[TASK BRIEF] Filter the lines below, copying only those with the string "will".

Stored records:
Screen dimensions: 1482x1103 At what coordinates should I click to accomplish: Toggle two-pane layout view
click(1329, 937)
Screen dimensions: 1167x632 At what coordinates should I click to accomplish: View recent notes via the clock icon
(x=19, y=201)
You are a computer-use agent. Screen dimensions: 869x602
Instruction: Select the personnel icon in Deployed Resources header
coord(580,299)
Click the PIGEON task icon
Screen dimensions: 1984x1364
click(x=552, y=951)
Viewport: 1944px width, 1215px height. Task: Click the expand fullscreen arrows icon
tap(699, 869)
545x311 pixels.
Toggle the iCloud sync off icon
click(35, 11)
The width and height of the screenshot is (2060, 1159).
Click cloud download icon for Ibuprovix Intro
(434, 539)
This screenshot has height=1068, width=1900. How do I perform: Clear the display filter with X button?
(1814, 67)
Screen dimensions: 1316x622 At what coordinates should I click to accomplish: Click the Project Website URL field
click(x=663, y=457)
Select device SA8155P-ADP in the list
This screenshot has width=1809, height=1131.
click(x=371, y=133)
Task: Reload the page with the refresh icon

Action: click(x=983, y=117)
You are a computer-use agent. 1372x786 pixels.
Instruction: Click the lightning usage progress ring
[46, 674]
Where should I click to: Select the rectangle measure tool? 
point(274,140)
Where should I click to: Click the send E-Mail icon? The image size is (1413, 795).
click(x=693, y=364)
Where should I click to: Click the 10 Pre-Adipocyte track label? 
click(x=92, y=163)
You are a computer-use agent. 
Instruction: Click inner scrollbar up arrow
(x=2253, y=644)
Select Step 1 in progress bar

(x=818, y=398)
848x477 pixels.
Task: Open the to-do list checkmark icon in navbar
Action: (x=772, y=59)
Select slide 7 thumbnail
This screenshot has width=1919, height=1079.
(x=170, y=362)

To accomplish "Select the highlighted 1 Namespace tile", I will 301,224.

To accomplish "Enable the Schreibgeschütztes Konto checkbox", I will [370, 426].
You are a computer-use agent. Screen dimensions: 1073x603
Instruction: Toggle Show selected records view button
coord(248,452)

[ANSWER SPACE]
To accomplish "Select the highlighted 1 Namespace tile", I will 301,224.
To accomplish "Enable the Schreibgeschütztes Konto checkbox", I will [370, 426].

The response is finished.